The U.S. and European Union are discussing a possible deal on minerals and critical raw materials to allow the EU to claim benefits in President Joe Biden's sweeping new green investment plan, Bloomberg reported, citing sources.
The Inflation Reduction Act, which provides about $500 billion in new spending and tax breaks over a decade to boost manufacturing and services in the U.S., offers certain exemptions for countries that have free trade agreements with the U.S. A deal on key materials used in electric cars and batteries could allow the EU to access some of these benefits, sources said.
The law's emphasis on stimulating U.S. industry has angered Asian and European trading partners because it has pushed them out of the U.S. market, especially the auto market. The U.S. Treasury Department made it clear late last year that some benefits could accrue to countries that have trade agreements with Washington that the EU does not yet have. Treasury Secretary Janet Yellen said the problem could be solved with new deals related to minerals.
The new U.S. legislation offers consumers a tax credit of up to $7,500 for electric cars assembled in North America, as long as the raw materials for their batteries are mined or refined in the United States or in countries with which there is a free trade agreement of at least 40 percent. This means that some U.S. partners, such as Canada and Mexico, can comply with the law, while other foreign car manufacturers cannot.
Discussions between the EU and the U.S. are at an early stage.
Any agreement on minerals and raw materials, which generally aims to reduce reliance on supplies from China, could also include other countries, including potentially Indonesia and Argentina, sources said. The Biden administration is also considering whether the U.S.-led Indo-Pacific Economic Structure, which includes Japan and South Korea, should be considered an agreement that would allow participating countries to benefit from the new law.

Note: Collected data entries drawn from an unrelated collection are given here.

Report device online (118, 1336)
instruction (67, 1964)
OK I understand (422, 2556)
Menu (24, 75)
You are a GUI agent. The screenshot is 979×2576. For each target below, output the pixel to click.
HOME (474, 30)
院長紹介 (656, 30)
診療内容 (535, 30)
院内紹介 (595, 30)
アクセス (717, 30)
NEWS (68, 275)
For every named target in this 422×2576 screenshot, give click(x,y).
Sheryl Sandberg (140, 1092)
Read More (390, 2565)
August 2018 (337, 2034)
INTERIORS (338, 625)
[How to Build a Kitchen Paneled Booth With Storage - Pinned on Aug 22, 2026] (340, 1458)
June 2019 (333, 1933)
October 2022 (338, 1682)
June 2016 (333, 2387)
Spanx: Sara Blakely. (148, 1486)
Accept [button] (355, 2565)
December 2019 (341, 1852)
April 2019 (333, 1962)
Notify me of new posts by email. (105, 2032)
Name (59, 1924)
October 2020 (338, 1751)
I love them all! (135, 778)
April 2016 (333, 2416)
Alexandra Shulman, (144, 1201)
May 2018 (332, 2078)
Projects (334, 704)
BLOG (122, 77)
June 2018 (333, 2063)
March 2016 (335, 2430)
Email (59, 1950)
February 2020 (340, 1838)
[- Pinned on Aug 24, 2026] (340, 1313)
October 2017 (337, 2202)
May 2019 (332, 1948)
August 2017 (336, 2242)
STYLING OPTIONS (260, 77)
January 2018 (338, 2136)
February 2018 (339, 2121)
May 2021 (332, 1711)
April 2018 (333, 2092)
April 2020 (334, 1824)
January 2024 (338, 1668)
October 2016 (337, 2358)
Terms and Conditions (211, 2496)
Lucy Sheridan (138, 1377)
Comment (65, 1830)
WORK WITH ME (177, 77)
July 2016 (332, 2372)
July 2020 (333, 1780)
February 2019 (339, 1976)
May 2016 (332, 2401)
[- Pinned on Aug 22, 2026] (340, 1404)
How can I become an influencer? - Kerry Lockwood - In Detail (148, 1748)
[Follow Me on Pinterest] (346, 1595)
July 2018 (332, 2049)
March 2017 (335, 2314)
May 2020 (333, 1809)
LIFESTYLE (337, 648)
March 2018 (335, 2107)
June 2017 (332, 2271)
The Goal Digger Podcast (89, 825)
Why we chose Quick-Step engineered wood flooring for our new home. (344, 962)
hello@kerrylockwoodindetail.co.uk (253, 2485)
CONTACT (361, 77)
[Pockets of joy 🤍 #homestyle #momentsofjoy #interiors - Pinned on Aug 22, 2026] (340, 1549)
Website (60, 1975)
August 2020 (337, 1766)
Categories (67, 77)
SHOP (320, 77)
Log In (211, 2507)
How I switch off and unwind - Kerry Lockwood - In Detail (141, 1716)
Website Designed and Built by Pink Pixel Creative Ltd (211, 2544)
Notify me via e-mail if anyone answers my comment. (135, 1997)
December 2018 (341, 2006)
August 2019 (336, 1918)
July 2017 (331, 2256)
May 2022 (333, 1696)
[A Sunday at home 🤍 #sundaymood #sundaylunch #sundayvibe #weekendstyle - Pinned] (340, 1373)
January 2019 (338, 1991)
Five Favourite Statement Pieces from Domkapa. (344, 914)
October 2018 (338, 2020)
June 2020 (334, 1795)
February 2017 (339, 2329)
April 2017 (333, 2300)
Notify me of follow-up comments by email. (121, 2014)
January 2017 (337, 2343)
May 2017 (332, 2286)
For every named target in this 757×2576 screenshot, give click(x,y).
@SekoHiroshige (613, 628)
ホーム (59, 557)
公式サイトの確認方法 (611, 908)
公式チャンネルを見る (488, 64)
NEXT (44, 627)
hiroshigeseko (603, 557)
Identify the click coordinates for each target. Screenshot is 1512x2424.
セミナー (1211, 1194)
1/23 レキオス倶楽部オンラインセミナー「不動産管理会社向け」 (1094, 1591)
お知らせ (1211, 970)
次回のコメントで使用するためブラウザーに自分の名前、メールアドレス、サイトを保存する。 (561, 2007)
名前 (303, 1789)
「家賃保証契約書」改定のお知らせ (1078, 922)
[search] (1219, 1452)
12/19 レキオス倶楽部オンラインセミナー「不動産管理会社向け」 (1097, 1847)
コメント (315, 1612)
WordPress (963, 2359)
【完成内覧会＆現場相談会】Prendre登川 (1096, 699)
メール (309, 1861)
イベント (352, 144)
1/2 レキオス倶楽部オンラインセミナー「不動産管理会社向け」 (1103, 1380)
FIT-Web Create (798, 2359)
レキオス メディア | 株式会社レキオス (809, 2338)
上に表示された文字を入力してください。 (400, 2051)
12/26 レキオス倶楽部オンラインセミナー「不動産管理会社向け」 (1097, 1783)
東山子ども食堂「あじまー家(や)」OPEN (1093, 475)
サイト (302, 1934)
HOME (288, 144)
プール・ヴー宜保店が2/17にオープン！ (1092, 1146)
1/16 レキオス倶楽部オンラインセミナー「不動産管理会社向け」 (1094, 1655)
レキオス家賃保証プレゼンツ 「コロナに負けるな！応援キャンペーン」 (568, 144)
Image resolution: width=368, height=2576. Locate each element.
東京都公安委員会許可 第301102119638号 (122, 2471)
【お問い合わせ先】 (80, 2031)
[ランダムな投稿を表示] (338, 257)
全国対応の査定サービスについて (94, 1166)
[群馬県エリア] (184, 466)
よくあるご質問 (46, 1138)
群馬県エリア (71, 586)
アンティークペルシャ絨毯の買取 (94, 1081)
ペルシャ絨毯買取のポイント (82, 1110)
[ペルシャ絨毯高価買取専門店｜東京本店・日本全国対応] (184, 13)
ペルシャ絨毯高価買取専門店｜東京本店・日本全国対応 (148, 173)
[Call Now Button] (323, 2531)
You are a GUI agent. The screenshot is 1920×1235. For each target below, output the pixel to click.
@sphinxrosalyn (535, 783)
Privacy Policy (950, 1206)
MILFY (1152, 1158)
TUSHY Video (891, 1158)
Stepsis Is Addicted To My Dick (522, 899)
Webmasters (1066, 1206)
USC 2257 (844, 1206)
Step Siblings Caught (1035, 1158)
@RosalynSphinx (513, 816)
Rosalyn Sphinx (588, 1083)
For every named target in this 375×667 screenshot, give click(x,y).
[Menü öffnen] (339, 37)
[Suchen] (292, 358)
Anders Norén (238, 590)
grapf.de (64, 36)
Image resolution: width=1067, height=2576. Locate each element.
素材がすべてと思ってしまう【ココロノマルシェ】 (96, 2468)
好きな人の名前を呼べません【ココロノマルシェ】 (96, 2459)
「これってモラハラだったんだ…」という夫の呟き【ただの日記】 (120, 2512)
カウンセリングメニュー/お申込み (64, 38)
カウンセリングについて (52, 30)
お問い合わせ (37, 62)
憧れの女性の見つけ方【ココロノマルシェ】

The U.S. will probably want to focus only on the extraction and processing of essential minerals used in vehicles, while the EU wants any agreement to include recycled materials as well.
Some EU leaders argue that the Inflation Reduction Act unfairly subsidizes U.S. companies and does not comply with World Trade Organization rules. Earlier this month, Belgian Prime Minister Alexander De Croo accused the U.S. of trying to lure the green industry across the Atlantic.